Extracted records
-*-*-
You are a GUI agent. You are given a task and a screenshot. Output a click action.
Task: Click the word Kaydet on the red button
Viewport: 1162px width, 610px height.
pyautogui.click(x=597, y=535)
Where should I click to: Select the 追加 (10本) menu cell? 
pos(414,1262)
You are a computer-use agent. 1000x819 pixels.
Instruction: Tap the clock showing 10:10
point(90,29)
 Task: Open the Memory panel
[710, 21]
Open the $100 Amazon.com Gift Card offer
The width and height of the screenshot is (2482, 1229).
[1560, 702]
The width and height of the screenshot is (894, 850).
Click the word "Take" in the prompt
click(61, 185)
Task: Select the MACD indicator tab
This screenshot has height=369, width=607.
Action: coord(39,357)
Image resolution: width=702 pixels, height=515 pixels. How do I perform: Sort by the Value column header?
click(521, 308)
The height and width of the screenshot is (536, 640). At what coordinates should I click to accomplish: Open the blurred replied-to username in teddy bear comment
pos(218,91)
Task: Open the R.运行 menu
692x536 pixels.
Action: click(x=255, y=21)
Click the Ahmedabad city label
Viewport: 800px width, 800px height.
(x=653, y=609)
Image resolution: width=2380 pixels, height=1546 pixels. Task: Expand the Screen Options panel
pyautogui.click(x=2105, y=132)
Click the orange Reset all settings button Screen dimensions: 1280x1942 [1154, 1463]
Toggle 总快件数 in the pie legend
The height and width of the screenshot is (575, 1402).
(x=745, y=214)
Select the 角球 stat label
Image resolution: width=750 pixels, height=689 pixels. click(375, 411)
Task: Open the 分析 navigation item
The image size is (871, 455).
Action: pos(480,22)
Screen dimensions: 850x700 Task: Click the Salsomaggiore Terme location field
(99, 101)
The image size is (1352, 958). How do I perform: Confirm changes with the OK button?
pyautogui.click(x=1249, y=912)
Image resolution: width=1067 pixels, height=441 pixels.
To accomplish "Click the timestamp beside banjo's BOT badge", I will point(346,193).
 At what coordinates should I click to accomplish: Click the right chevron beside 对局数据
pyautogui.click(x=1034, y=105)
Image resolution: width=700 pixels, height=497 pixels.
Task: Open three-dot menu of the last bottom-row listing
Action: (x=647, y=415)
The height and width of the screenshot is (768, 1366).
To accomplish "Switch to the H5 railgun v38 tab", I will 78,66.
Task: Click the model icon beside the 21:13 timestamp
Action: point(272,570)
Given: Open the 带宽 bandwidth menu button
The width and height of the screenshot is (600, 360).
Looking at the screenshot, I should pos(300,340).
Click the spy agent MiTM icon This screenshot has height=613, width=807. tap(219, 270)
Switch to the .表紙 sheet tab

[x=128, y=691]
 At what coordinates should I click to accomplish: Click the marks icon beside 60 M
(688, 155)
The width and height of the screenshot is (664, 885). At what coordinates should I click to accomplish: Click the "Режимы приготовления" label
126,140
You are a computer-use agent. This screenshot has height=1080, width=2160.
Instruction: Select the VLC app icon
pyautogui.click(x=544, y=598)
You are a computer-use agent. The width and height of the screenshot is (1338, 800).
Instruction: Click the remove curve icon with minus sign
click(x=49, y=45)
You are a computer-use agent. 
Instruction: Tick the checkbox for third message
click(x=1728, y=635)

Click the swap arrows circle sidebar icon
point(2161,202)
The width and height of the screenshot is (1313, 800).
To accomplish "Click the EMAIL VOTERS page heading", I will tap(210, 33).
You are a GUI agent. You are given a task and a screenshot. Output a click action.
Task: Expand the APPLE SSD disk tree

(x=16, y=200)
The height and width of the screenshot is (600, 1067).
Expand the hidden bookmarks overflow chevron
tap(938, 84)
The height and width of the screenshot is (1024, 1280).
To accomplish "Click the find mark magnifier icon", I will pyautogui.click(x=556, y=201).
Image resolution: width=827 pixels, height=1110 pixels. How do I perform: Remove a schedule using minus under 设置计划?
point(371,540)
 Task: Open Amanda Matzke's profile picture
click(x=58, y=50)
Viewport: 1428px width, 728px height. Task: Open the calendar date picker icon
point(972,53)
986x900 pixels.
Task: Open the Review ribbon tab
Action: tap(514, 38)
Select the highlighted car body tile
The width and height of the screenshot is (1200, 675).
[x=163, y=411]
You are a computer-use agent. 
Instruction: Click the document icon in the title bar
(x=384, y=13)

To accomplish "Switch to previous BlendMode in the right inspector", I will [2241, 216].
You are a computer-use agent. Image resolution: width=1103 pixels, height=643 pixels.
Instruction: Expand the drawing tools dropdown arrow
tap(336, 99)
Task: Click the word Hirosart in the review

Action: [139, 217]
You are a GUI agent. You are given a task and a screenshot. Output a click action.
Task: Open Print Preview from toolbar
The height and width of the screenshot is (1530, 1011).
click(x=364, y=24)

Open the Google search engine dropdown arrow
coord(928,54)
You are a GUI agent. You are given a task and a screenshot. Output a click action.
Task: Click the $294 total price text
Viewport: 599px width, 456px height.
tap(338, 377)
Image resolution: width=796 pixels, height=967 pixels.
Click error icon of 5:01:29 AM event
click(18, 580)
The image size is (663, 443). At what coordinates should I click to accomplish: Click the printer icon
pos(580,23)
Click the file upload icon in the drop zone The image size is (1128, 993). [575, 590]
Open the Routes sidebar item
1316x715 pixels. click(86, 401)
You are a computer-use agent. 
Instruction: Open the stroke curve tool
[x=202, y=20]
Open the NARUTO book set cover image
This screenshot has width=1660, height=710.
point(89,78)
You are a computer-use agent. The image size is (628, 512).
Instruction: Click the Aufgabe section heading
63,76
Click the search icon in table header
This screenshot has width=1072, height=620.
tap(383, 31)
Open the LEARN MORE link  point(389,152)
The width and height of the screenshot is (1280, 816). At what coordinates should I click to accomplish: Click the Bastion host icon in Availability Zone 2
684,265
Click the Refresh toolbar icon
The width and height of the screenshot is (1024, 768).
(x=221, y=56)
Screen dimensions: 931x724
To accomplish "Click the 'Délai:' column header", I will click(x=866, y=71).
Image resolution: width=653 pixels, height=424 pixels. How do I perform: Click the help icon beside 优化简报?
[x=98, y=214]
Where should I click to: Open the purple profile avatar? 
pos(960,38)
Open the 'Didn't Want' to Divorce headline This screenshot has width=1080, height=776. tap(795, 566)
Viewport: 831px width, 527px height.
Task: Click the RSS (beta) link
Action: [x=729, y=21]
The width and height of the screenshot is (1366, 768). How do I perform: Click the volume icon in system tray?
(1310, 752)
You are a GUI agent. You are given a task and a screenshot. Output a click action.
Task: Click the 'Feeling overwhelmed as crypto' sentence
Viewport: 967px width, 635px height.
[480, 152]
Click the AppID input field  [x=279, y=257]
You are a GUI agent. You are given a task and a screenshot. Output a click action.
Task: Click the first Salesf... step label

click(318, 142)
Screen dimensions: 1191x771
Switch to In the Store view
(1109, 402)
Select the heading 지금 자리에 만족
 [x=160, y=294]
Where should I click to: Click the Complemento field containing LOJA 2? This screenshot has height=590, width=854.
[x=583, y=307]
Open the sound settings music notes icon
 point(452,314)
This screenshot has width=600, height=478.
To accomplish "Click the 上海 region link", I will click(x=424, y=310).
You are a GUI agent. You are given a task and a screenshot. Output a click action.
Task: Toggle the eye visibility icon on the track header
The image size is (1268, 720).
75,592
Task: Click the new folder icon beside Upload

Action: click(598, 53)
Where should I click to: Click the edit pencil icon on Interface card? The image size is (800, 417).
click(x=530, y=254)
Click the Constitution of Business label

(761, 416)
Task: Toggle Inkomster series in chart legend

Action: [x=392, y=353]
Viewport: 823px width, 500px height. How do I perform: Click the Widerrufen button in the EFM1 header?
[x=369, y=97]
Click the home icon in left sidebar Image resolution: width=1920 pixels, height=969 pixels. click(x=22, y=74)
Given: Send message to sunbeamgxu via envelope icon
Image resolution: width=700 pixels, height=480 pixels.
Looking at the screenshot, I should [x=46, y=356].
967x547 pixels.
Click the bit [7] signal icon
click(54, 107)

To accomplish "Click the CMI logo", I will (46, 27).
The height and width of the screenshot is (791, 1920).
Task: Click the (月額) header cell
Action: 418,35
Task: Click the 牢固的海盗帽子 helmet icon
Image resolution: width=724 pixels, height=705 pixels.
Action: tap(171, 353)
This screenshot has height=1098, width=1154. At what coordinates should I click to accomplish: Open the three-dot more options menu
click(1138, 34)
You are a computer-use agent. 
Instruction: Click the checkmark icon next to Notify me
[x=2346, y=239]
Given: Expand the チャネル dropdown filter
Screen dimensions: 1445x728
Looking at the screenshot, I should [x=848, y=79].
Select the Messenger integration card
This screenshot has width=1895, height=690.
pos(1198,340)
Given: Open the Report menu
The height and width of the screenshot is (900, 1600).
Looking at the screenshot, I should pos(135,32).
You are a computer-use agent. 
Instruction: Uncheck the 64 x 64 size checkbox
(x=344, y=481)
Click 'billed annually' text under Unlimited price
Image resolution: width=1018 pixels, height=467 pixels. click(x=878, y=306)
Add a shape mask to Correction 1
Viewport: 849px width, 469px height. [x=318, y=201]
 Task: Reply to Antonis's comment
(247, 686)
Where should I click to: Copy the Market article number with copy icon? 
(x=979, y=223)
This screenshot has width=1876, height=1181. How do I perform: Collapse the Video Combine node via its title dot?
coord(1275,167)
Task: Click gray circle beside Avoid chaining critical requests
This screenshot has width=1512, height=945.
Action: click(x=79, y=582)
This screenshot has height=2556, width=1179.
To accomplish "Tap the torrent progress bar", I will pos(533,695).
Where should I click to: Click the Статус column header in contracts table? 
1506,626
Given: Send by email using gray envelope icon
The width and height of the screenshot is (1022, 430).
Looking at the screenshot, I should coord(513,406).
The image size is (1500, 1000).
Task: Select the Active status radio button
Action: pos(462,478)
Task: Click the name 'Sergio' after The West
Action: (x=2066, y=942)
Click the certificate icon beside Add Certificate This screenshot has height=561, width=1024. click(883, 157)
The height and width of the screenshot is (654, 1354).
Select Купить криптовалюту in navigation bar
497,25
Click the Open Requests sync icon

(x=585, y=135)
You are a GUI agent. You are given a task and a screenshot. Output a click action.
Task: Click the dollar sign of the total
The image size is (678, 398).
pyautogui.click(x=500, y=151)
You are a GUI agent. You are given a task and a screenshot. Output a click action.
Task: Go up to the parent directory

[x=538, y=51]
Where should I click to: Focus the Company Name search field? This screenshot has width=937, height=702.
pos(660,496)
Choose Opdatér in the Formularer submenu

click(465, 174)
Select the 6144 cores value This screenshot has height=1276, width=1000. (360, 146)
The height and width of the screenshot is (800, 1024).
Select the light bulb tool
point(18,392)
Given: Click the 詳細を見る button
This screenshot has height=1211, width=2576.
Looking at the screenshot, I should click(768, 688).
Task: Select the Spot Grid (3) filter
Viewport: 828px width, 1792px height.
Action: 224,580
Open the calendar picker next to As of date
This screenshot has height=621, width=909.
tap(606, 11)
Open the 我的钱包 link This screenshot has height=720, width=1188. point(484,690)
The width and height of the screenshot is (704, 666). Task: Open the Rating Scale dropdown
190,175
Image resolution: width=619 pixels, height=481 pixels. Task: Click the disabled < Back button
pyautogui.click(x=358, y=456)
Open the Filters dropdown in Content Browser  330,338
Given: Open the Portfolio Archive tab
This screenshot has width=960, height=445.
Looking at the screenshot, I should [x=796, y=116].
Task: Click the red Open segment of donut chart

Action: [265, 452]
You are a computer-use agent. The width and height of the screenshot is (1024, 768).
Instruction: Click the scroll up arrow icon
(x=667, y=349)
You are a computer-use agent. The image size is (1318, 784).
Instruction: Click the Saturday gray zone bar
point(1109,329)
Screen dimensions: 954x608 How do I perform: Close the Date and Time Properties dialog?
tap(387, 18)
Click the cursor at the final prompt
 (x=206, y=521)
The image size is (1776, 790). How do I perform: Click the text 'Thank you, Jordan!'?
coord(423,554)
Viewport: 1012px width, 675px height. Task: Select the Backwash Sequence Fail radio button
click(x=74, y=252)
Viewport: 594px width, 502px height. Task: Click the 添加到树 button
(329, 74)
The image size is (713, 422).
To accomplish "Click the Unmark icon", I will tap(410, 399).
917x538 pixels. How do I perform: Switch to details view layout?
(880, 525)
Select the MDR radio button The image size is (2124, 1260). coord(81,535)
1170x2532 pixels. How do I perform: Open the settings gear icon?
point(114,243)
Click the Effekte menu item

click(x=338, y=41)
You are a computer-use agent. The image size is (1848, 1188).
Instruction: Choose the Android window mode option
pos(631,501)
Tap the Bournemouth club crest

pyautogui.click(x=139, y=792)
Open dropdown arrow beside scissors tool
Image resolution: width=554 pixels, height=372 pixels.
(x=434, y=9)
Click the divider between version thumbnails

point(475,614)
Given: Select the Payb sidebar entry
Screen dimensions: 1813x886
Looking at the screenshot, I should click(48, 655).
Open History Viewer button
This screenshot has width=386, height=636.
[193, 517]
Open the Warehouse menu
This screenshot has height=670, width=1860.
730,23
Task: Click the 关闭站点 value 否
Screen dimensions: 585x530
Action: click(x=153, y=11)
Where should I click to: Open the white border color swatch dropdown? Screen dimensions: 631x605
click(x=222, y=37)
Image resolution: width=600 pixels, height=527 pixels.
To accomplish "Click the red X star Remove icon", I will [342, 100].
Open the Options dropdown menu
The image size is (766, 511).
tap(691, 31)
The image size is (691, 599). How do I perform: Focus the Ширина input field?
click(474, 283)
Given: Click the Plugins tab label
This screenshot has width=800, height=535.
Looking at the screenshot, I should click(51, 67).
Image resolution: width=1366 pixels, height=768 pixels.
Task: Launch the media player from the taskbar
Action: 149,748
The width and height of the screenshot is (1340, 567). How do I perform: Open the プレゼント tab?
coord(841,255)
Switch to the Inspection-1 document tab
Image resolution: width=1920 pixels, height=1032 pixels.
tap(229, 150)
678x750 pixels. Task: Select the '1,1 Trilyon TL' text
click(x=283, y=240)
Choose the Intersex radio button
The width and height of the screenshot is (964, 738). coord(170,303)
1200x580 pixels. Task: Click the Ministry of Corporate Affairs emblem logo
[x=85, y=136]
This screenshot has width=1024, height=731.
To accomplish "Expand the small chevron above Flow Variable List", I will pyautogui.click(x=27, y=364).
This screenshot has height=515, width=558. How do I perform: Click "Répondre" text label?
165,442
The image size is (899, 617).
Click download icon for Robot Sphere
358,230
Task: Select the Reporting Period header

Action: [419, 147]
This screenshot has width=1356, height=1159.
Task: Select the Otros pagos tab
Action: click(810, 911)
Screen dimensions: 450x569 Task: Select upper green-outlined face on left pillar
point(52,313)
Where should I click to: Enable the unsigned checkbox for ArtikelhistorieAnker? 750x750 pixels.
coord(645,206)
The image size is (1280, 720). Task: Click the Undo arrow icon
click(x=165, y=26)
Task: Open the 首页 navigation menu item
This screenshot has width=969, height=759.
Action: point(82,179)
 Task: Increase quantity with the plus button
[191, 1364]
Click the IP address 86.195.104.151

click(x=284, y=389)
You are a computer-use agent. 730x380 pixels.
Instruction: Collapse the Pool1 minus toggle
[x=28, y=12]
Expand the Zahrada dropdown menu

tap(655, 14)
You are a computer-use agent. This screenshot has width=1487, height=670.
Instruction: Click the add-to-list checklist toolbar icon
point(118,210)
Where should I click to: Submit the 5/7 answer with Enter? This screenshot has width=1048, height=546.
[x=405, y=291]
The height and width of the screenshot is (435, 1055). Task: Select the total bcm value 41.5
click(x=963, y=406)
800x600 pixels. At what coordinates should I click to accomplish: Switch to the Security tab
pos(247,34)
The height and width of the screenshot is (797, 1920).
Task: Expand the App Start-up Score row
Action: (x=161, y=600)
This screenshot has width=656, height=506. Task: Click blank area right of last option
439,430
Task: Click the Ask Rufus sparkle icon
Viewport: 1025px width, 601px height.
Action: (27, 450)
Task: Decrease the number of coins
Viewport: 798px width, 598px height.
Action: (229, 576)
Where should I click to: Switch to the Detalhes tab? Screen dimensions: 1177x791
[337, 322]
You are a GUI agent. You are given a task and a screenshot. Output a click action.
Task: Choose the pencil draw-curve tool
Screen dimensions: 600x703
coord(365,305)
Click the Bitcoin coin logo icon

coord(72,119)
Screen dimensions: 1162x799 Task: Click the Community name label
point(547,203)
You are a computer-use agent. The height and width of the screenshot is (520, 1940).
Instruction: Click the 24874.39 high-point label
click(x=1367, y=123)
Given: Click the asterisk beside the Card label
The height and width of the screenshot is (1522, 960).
-*-*-
### HOW TO COMPLETE THIS TASK
Transcribe the records from their first line. Stop after the line with "You are a computer-use agent. 1000x819", including it.

### PROBLEM SOLUTION
You are a GUI agent. You are given a task and a screenshot. Output a click action.
Task: Click the word Kaydet on the red button
Viewport: 1162px width, 610px height.
pyautogui.click(x=597, y=535)
Where should I click to: Select the 追加 (10本) menu cell? 
pos(414,1262)
You are a computer-use agent. 1000x819 pixels.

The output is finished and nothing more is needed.